So hat auch das OLG Dresden im Urteil vom 8. Februar 2001 (Anlage 3 zur Berufungsbegründung, dort S. 30 = RdE 2001, 144 f., wo jedoch die Gründe zum Verfügungsgrund nicht abgedruckt sind, mit Anmerkung von Büdenbender) die Voraussetzungen des in jenem Verfahren erforderlichen besonderen Verfügungsgrundes bejaht mit der Begründung, mit der Verweigerung der Durchleitung würden die Marktchancen der Klägerin in dem Netzgebiet der Beklagten erheblich beeinträchtigt, gerade bei der Aufnahme einer Kundenbeziehung sei die ordnungsgemäße Erfüllung der neu eingegangenen Vertragsbeziehung von maßgeblicher Bedeutung.

Die Beklagte rügt zu Unrecht, die besonders strengen Anforderungen, die an eine Leistungsverfügung zu stellen sind, seien im vorliegenden Fall nicht gegeben.

=== BEREITGESTELLTES MATERIAL ===

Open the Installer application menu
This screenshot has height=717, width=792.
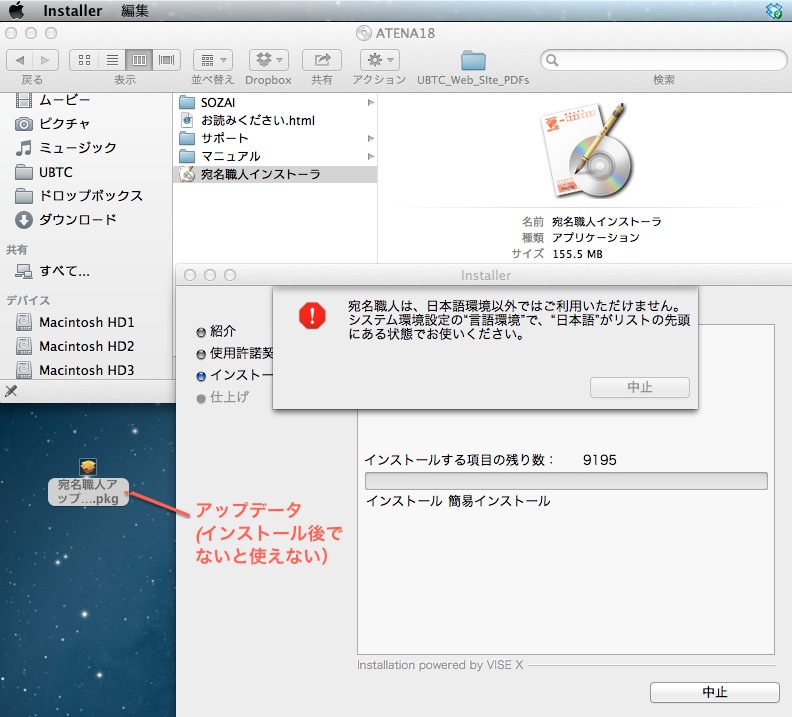pyautogui.click(x=72, y=11)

=== ARBEITSANWEISUNGEN ===
**a)** Zitiere aus dem Ausgangstext wortgetreu den Abschnitt von "So hat auch" bis einschließlich "Fall nicht gegeben.".
**b)** Schreibe den Ausgangstext über die Leistungsverfügung im Streit um die Durchleitung im Anschluss an seinen letzten Satz weiter.

=== LÖSUNGSTEIL ===
**a)**
So hat auch das OLG Dresden im Urteil vom 8. Februar 2001 (Anlage 3 zur Berufungsbegründung, dort S. 30 = RdE 2001, 144 f., wo jedoch die Gründe zum Verfügungsgrund nicht abgedruckt sind, mit Anmerkung von Büdenbender) die Voraussetzungen des in jenem Verfahren erforderlichen besonderen Verfügungsgrundes bejaht mit der Begründung, mit der Verweigerung der Durchleitung würden die Marktchancen der Klägerin in dem Netzgebiet der Beklagten erheblich beeinträchtigt, gerade bei der Aufnahme einer Kundenbeziehung sei die ordnungsgemäße Erfüllung der neu eingegangenen Vertragsbeziehung von maßgeblicher Bedeutung.

Die Beklagte rügt zu Unrecht, die besonders strengen Anforderungen, die an eine Leistungsverfügung zu stellen sind, seien im vorliegenden Fall nicht gegeben.

**b)**
Anders als bei Geltendmachung eines unmittelbaren Anspruch auf Netzzugang wie in dem vom OLG Dresden im Urteil vom 8. Februar 2001 (a.a.O.) zu entscheidenden Fall, stellt das Begehren der Klägerin keine besonders hohe Anforderungen an die Feststellungen eines Verfügungsgrundes. Zwar führt die Untersagungsverfügung zu einer vorläufigen Erfüllung des Unterlassungsanspruches. Doch will die Klägerin nur untersagt wissen, dass ihr die Durchleitung elektrischer Energie mit der Begründung verweigert wird, Vertragspartner des Netznutzungsvertrages könne nur der Endverbraucher sein. Die Klägerin macht mit der einstweiligen Verfügung keineswegs einen unmittelbaren Anspruch auf Netzzugang geltend. Der Antrag der Klägerin umfasst dieses Begehren nicht.

Im übrigen ist § 25 UWG anwendbar, der erlaubt, von den Erfordernissen der §§ 935, 940 ZPO hinsichtlich der Darlegung und Glaubhaftmachung des Verfügungsgrundes abzusehen.

Die Beklagte vertritt die Ansicht, die kompletten rechtlichen und tatsächlichen Fragen, die bei der Ausgestaltung des Netzzuganges gem. § 6 Abs. 1 EnWG zu beantworten sind, könnten nicht in einem summarischen Verfahren gelöst werden; dies stehe einem Verfügungsgrund entgegen. Dies kann dahinstehen. Im vorliegenden Verfahren sind keine tatsächlichen Fragen zu klären. Die zu beantwortenden rechtlichen Fragen betreffen nicht den gesamten Komplex der Ausgestaltung des Netzzuganges nach § 6 Abs. 1 EnWG, sondern lediglich die Frage, ob die von der Beklagten aufgestellte Bedingung für die Durchleitung von Elektrizität rechtlich zulässig ist.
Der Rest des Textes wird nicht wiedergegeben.